Try it: Find "[Subscribe] (546, 687)" in the data, then restate the line it sits in and every later line word for word, ending with the last line.

The input:
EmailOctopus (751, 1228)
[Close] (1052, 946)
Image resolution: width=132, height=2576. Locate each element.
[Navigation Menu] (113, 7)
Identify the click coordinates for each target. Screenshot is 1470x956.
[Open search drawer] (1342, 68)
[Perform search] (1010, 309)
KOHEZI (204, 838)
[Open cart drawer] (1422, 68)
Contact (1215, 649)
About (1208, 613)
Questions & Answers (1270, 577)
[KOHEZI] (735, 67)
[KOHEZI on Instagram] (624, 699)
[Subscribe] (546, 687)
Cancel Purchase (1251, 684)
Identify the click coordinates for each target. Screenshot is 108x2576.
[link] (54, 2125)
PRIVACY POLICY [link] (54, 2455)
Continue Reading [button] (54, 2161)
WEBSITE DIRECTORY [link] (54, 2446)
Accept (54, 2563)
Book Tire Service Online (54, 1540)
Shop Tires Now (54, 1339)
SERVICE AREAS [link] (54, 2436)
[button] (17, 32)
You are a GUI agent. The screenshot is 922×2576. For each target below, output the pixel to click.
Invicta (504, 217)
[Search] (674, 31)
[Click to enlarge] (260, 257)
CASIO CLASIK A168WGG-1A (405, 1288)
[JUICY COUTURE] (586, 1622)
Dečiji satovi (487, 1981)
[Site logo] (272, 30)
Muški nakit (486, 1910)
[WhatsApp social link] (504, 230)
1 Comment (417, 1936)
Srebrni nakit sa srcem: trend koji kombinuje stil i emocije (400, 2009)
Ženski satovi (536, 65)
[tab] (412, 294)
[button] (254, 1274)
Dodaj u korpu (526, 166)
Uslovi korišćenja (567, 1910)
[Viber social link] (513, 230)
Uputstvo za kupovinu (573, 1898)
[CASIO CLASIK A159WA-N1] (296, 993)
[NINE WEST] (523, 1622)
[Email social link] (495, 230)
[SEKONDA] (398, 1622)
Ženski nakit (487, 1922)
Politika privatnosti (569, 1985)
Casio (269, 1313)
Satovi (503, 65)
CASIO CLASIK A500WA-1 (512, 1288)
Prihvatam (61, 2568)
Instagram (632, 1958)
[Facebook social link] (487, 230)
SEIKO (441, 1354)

Solution:
[Subscribe] (546, 687)
Cancel Purchase (1251, 684)
Identify the click coordinates for each target. Screenshot is 108x2576.
[link] (54, 2125)
PRIVACY POLICY [link] (54, 2455)
Continue Reading [button] (54, 2161)
WEBSITE DIRECTORY [link] (54, 2446)
Accept (54, 2563)
Book Tire Service Online (54, 1540)
Shop Tires Now (54, 1339)
SERVICE AREAS [link] (54, 2436)
[button] (17, 32)
You are a GUI agent. The screenshot is 922×2576. For each target below, output the pixel to click.
Invicta (504, 217)
[Search] (674, 31)
[Click to enlarge] (260, 257)
CASIO CLASIK A168WGG-1A (405, 1288)
[JUICY COUTURE] (586, 1622)
Dečiji satovi (487, 1981)
[Site logo] (272, 30)
Muški nakit (486, 1910)
[WhatsApp social link] (504, 230)
1 Comment (417, 1936)
Srebrni nakit sa srcem: trend koji kombinuje stil i emocije (400, 2009)
Ženski satovi (536, 65)
[tab] (412, 294)
[button] (254, 1274)
Dodaj u korpu (526, 166)
Uslovi korišćenja (567, 1910)
[Viber social link] (513, 230)
Uputstvo za kupovinu (573, 1898)
[CASIO CLASIK A159WA-N1] (296, 993)
[NINE WEST] (523, 1622)
[Email social link] (495, 230)
[SEKONDA] (398, 1622)
Ženski nakit (487, 1922)
Politika privatnosti (569, 1985)
Casio (269, 1313)
Satovi (503, 65)
CASIO CLASIK A500WA-1 (512, 1288)
Prihvatam (61, 2568)
Instagram (632, 1958)
[Facebook social link] (487, 230)
SEIKO (441, 1354)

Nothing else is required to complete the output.